Quoted text:
▼

First of all, we have parameterized the recipes, meaning, we choose which one to use according to the argument we pass in to the function. This is a really basic way to program, and should be fairly understandable. The main reason I mention it is that I want to be able to say in a bit: “parameterize the secondary actors.” All I mean with that is that you pass in an argument that identifies which one to use. It turns out we have just implemented the Strategy pattern. Many programmers don’t use Strategy consciously, because it seems complicated in the Design Patterns book. So although they might use it reflexively, they don’t describe their designs this way.

What’s cool about Strategy is that that polymorphism not only saves a bunch of ‘if’ statements, but the Context doesn’t know or care which it has at the time of the call. Context may have calculated which one it needed earlier – for example, it may earlier have decided to use a time-optimal search or a space-optimal search, and obtained the appropriate search algorithm from somewhere, stuffed that search algorithm object into a safe place, and when needed, invoked whatever it had stored away. Or, the Context object might never know which concrete strategy object it is calling. Something, somewhere else, made that decision, and passed it in as a parameter. This is what we did with the recipe object. Because driver passes the recipe into the drinkmaker, the drinkmaker knows nothing about those other objects at programming time. It has no code-level dependencies on them. All knowledge it needs it obtains as needed during program execution. We like this, from a maintenance, testing, and reuse perspective.

▲

Exercise task:
Can you reproduce the passage on the Strategy pattern word for word from "First of all, we" to "designs this way."? The lines that come next have no connection to the passage on the Strategy pattern.

Listed entries:
▼

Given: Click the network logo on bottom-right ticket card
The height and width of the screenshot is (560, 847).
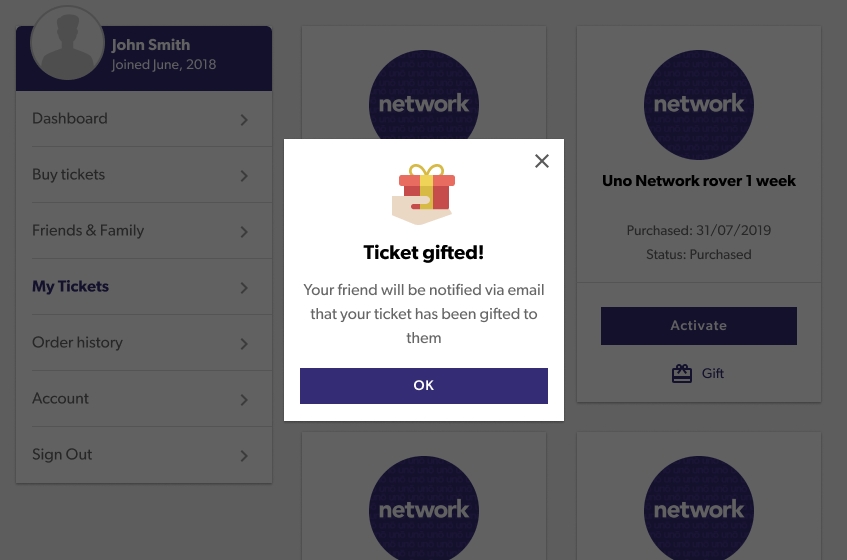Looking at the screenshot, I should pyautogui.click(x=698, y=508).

▲
▼

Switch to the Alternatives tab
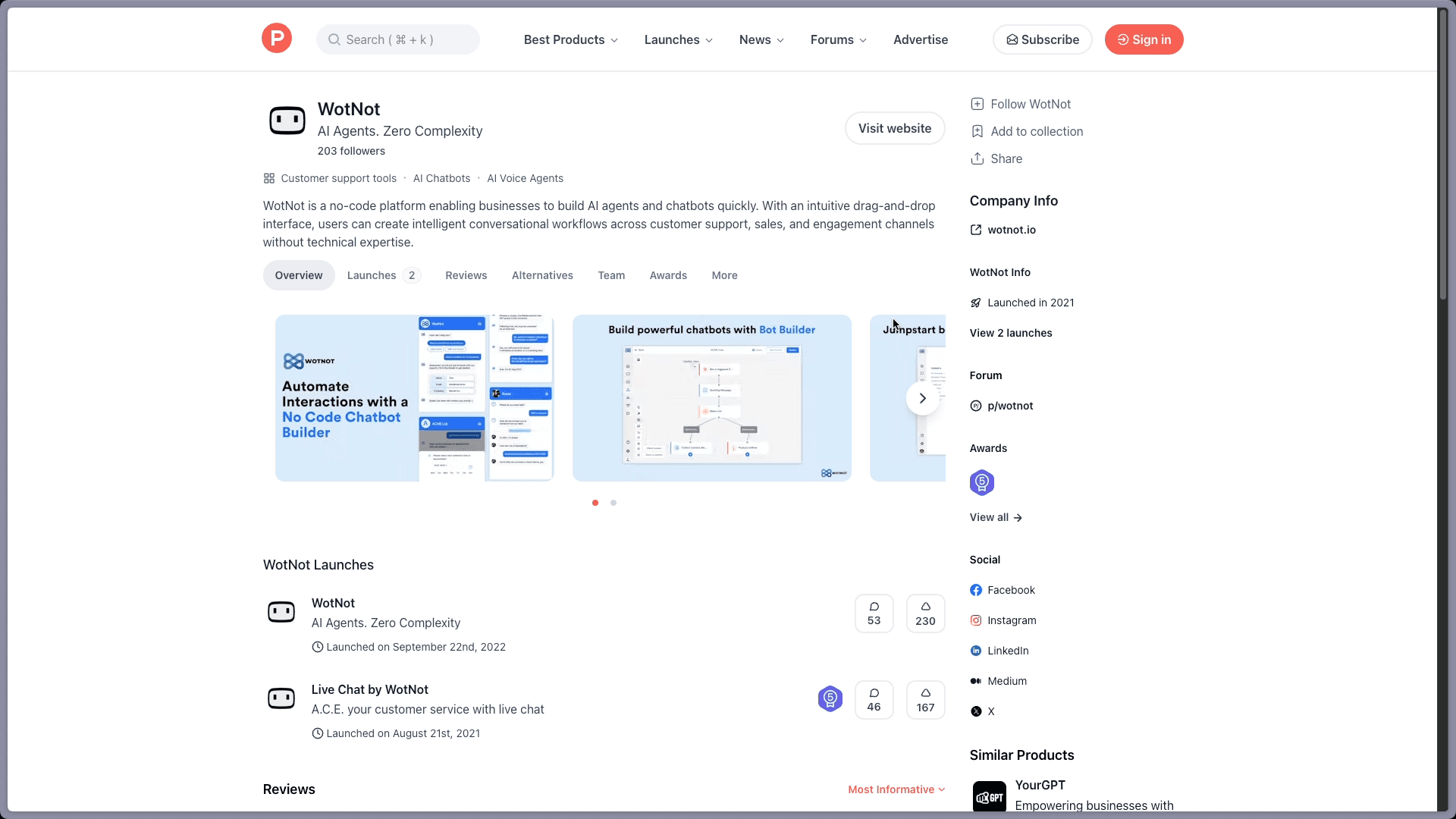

▲
▼

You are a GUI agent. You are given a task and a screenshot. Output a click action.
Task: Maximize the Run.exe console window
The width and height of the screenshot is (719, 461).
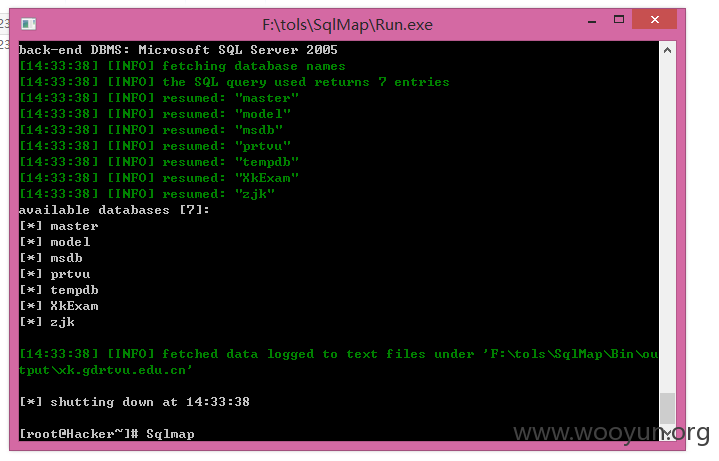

▲

Expected answer:
First of all, we have parameterized the recipes, meaning, we choose which one to use according to the argument we pass in to the function. This is a really basic way to program, and should be fairly understandable. The main reason I mention it is that I want to be able to say in a bit: “parameterize the secondary actors.” All I mean with that is that you pass in an argument that identifies which one to use. It turns out we have just implemented the Strategy pattern. Many programmers don’t use Strategy consciously, because it seems complicated in the Design Patterns book. So although they might use it reflexively, they don’t describe their designs this way.